The event began on somewhat of an awkward note when our MC chose to ask Richard why women love him so much. Like a goofy teenager Richard squirmed in his seat while his interviewer cited the overly enthusiastic behaviour of some women at previous events. Clearly uncomfortable I was relieved for Richard when she let him out of that corner and moved on.
While his response, or rather inability to respond was endearing I found myself wishing I could telepathically send Richard the answer I thought he should give. That is, that he is both courageous and kind – qualities I have no doubt many women find attractive in a man. Perhaps I shouldn’t speak on behalf of other women but I think it’s a reasonably safe assumption to make.
Richard’s courage was peppered throughout the stories he shared. A prime example being the progress he and his team have made towards commercializing space travel. Richard’s imagination and courage to not only dream big but to act big are incredible and appear to be unlimited. It makes me giggle to contemplate the thoughts that must run through his mind.
In equal measure I was impressed by the extent of Richard’s kindness and commitment to making a positive difference in the world. One thing Richard said struck me as being particularly important – business needs to play a bigger role in solving the world’s problems. He made the compelling point that the business community has wisdom, talent, experience, energy and resources that we should share and leverage.
Richard argued that small business should contribute to local community issues, bigger business to national issues and big business to global issues. That certainly made sense to me.

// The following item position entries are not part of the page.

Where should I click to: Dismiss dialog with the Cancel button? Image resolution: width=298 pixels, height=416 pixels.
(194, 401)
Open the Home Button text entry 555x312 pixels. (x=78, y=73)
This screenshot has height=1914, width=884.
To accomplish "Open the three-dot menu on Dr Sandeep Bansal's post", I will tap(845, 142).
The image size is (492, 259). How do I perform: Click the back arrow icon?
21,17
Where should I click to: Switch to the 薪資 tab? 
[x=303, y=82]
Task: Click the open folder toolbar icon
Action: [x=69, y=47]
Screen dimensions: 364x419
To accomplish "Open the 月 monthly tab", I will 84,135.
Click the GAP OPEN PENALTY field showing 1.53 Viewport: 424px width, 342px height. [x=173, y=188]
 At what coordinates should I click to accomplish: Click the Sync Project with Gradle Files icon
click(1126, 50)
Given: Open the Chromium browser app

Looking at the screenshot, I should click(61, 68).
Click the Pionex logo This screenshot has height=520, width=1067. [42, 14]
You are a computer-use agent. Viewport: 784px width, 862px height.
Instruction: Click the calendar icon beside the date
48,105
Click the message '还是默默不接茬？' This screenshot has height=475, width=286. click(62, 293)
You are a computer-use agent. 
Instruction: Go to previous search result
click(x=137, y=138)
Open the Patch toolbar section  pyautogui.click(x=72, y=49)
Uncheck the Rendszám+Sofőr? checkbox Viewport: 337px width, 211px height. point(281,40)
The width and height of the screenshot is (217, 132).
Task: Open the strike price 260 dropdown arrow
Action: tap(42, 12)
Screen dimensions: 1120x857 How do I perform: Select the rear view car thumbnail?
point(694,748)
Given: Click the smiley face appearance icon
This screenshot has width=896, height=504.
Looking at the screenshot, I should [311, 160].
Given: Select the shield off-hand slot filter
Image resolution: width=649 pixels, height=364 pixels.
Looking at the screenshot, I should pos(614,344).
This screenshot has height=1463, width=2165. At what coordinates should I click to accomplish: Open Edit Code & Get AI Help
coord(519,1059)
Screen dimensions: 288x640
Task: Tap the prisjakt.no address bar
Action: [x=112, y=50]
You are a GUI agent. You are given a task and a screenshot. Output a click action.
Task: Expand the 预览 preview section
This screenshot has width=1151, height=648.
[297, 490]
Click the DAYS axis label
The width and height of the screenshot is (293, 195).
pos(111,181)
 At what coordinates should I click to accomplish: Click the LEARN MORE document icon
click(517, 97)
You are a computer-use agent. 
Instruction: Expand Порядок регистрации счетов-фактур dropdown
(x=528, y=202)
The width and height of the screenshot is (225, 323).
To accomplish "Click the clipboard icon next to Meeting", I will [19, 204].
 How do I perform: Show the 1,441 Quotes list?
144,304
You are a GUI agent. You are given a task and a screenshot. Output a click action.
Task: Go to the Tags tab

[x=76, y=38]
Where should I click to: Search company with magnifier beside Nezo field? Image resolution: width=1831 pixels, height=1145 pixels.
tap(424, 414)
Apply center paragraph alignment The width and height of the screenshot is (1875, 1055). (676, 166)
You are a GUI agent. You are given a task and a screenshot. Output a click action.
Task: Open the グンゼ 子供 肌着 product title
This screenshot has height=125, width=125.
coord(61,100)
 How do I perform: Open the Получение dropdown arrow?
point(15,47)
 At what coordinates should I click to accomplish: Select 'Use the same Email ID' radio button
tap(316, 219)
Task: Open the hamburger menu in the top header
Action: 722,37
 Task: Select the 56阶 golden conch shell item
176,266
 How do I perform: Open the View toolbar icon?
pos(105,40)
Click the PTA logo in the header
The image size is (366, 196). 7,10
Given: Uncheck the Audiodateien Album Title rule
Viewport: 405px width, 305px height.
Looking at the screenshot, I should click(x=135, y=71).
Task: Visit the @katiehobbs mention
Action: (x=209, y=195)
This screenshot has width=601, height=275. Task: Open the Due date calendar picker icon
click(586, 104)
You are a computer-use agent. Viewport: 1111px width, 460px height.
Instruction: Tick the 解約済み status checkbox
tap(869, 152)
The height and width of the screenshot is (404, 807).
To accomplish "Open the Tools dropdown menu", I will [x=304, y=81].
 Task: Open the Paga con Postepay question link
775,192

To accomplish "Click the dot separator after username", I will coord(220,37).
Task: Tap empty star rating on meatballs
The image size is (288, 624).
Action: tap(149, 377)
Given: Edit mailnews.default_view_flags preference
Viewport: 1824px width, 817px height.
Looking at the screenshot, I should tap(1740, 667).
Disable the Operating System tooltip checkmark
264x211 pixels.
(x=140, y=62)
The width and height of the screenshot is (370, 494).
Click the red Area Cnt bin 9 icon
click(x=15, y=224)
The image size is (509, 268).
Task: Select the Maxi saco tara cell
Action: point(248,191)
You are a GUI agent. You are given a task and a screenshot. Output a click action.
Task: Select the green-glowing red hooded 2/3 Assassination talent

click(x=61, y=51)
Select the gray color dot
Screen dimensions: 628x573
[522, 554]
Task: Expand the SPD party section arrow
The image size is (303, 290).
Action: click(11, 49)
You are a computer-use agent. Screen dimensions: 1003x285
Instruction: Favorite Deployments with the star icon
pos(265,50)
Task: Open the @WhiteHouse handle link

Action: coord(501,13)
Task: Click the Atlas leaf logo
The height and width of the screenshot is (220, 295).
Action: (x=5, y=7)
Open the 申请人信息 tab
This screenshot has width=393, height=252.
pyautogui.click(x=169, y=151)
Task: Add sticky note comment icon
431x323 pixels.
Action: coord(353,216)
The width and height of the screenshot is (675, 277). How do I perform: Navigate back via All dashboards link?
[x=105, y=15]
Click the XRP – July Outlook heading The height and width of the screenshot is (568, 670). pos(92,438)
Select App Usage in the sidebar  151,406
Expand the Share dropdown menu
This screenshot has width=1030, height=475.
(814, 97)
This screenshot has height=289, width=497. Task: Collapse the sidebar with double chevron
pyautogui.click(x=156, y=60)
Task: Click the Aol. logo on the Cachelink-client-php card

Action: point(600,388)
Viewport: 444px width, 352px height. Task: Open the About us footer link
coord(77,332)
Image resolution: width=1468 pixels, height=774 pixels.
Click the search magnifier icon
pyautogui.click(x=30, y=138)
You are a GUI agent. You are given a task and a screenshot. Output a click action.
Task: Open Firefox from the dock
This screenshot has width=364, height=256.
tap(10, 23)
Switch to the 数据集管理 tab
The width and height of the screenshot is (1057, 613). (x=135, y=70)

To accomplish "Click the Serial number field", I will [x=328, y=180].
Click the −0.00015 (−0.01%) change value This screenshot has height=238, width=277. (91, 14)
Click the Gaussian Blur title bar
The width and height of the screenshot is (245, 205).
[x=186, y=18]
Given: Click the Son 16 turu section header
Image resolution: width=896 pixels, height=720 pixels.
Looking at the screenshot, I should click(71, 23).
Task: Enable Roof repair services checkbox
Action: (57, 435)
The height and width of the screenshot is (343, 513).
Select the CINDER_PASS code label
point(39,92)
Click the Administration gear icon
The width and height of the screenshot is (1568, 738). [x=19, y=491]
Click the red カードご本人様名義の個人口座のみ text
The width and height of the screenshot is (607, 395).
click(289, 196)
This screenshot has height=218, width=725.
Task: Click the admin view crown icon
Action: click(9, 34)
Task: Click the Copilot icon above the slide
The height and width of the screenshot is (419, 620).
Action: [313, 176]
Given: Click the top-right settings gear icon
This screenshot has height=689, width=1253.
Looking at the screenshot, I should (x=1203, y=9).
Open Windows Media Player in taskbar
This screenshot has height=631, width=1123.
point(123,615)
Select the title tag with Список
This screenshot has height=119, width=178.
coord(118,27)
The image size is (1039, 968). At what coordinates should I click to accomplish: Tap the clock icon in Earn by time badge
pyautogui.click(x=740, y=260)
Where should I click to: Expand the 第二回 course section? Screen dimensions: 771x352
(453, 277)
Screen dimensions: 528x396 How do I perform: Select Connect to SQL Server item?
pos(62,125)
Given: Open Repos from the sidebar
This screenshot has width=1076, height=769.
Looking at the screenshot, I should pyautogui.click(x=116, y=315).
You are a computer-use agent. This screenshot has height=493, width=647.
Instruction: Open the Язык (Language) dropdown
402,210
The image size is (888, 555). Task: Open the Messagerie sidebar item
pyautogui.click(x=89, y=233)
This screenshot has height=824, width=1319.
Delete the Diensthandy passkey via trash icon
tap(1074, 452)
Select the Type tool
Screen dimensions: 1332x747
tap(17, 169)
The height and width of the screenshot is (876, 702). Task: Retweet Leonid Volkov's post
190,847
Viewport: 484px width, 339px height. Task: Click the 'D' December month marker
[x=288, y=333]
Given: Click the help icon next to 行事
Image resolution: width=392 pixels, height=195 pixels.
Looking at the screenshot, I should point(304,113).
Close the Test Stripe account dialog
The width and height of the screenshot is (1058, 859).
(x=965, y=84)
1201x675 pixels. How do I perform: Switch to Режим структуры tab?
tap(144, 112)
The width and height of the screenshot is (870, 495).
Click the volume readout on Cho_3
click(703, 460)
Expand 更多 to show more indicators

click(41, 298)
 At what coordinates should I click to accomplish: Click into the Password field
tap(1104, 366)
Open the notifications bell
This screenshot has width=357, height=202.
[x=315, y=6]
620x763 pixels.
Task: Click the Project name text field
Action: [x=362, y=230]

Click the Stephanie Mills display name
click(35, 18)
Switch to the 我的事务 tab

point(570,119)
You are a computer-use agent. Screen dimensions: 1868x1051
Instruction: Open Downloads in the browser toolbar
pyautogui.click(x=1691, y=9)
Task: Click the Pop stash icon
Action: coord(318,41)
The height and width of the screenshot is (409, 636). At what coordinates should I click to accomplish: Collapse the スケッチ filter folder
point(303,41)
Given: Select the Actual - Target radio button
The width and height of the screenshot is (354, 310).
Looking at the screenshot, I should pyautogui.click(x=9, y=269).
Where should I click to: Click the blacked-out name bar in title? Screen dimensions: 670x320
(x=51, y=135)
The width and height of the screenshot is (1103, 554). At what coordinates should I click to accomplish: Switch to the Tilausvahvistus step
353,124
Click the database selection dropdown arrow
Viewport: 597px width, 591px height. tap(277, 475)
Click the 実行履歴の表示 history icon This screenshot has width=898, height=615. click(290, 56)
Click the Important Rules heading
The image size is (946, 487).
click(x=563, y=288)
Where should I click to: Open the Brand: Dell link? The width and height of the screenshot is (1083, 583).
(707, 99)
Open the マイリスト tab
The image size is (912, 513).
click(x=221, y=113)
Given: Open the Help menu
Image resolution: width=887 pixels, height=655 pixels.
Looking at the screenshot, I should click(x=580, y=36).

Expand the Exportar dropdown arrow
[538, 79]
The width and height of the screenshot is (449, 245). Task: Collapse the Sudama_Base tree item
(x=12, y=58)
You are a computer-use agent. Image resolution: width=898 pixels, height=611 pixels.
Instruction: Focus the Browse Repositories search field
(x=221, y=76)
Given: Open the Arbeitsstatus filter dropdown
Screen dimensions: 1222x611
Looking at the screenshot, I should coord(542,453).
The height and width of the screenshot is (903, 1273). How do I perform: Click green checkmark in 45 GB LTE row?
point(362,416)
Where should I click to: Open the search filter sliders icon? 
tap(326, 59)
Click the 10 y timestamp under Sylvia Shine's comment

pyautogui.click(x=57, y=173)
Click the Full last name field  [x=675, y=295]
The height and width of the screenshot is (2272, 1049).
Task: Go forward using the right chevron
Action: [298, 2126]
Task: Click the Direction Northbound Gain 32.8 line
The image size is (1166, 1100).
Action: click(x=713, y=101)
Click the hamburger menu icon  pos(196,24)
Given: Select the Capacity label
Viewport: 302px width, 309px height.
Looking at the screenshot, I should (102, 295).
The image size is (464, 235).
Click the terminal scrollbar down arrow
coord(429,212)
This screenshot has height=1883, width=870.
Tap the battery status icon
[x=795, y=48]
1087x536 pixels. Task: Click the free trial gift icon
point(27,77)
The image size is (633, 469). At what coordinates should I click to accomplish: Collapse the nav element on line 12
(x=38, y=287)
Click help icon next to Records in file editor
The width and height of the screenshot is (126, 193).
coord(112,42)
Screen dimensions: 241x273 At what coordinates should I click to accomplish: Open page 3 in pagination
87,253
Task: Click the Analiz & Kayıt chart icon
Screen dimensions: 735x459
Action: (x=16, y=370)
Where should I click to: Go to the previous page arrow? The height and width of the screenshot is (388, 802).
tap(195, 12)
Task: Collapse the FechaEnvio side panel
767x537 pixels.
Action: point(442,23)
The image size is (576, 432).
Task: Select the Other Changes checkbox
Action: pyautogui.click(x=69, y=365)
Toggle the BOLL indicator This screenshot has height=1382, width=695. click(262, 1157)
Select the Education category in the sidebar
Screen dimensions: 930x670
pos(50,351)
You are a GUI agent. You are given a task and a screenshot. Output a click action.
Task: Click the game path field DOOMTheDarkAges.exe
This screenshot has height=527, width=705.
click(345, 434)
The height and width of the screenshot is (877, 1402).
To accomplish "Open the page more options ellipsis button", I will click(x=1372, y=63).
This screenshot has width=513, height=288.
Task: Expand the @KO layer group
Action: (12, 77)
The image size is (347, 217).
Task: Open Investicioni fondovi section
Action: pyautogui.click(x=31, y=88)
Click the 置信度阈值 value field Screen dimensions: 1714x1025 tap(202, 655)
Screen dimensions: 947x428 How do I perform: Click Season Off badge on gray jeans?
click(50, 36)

There is no question that Richard is leading by example through not only the work of Virgin Unite but also The Elders – an independent group of global leaders currently chaired by Kofi Annan who work together for peace and human rights.
Brought together in 2007 by Nelson Mandela here is an excepts from The Elders website that explains the role Richard played in forming this group:
“The concept originates from a conversation between the entrepreneur Richard Branson and the musician Peter Gabriel. The idea they discussed was simple: many communities look to their elders for guidance, or to help resolve disputes. In an increasingly interdependent world – a ‘global village’ – could a small, dedicated group of individuals use their collective experience and influence to help tackle some of the most pressing problems facing the world today? Richard Branson and Peter Gabriel took their idea of a group of ‘global elders’ to Nelson Mandela, who agreed to support it. With the help of Graça Machel and Desmond Tutu, Mandela set about bringing the Elders together and formally launched the group in Johannesburg, July 2007.”
Leaving the event that day I felt energised and uplifted knowing that we have people like Sir Richard Branson fighting for us all. Courageously forging a better way, challenging those of us in business to step up, contribute more and leave a more positive footprint on our planet.